→ **DIRECTIONS**:
a: According to the siege of Santarém article, what protected the walled city on most of its sides, and which side lacked that protection?
b: In the siege of Santarém article, rewrite the passage starting with "The city itself" and going on through "fortified high point.", swapping "plateau" for "mesa".

===== EXCERPT

- Siege of Santarém: Part of the Portuguese Reconquista and Almohad wars in the Iberian Peninsula
| Date | June–July 1184 |
| Location | Santarém, Portugal |
| Result | Portuguese victory |

Belligerents
- Kingdom of Portugal Kingdom of León: Almohad Caliphate

Commanders and leaders
- Afonso I of Portugal Ferdinand II of León: Abu Yaqub Yusuf †

Strength
- Unknown: Unknown

Casualties and losses
- Unknown: Unknown

= Siege of Santarém (1184) =

Unsuccessful siege in Portugal during the Reconquista

The Siege of Santarém occurred in 1184 when the Almohad Caliph, Abu Yaqub Yusuf, unsuccessfully attempted to capture the fortified Portuguese city of Santarém. The operation failed due to misinterpreted orders and confusion which ultimately resulted in the death of Abu Yusuf.

==Background==
In the 12th-century, the city Santarém located on the Tagus River was one of the strongest fortified cities in Portugal. Approximately 70 kilometers upstream from Lisbon, Santarém controlled the middle portion of the Tagus River and served as a major military and administrative center for the Kingdom of Portugal. Given its geographic location, Santarém protected the roads linking Lisbon, Coimbra, and Évora, shielding Lisbon from attack from the southeast and protecting the Portuguese heartland north of the Tagus.

The city itself was located on a limestone plateau approximately 100 meters above the river. Sheer slopes leading down from the plateau protected the walled city on all sides except for a relatively narrow approach from the northeast. The city had originally been heavily fortified under Muslim rule early in the 12th-century and those fortifications were repaired and expanded after its capture by Portugal's King Afonso I in 1147. In addition to curtain walls with fortified gates and towers, the city contained an upper castle and an acropolis-like fortified high point.

==========
===== DATASET EXTRACT

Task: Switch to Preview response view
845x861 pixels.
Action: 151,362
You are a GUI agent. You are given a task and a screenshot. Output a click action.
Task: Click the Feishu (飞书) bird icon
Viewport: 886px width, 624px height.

==========
===== DATASET EXTRACT

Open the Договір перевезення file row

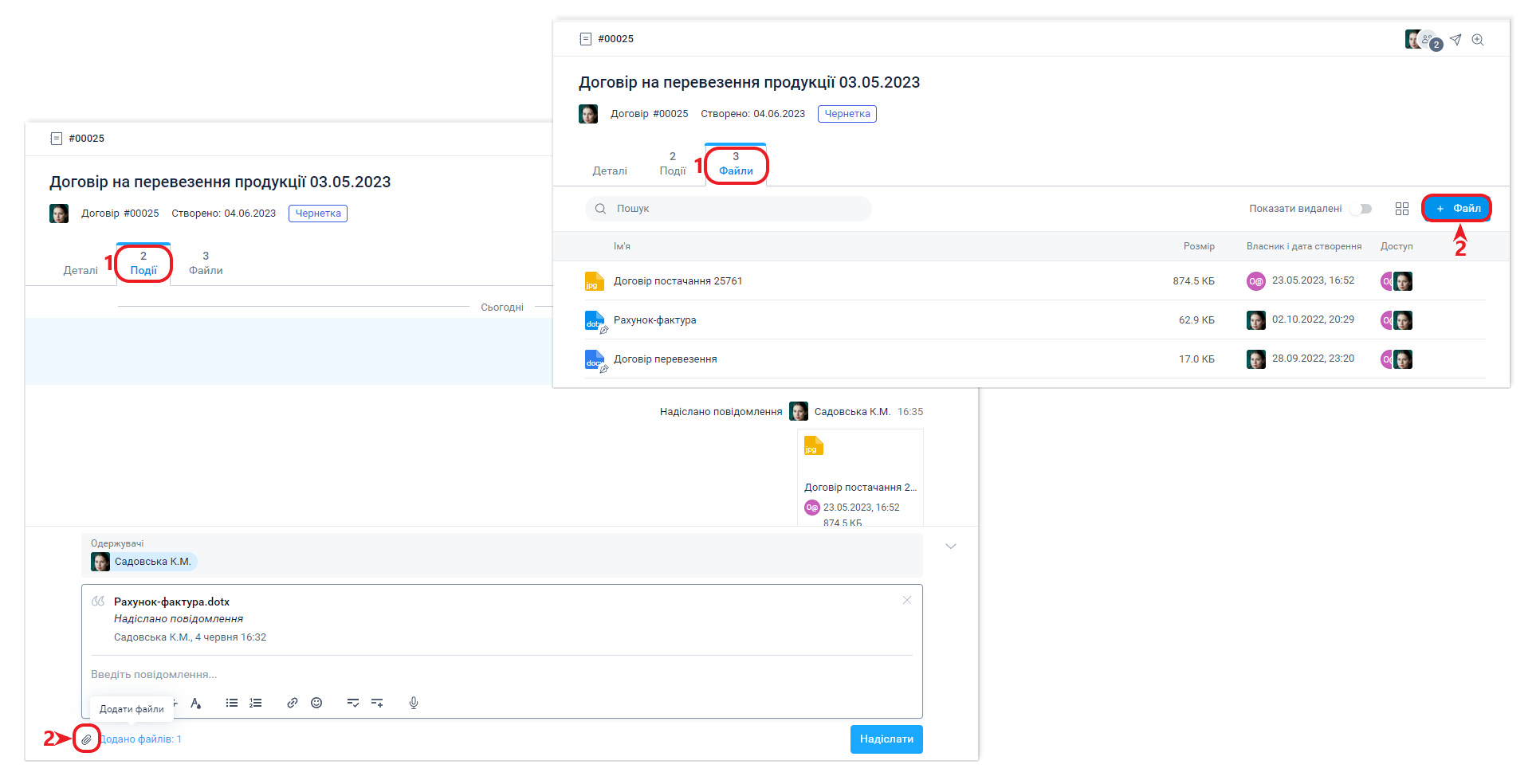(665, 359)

==========

→ **RESULTS**:
a: Sheer slopes running down from the limestone plateau, about 100 meters above the river, protected the walled city on most sides. The exception was a relatively narrow approach from the northeast.

b:
The city itself was located on a limestone mesa approximately 100 meters above the river. Sheer slopes leading down from the mesa protected the walled city on all sides except for a relatively narrow approach from the northeast. The city had originally been heavily fortified under Muslim rule early in the 12th-century and those fortifications were repaired and expanded after its capture by Portugal's King Afonso I in 1147. In addition to curtain walls with fortified gates and towers, the city contained an upper castle and an acropolis-like fortified high point.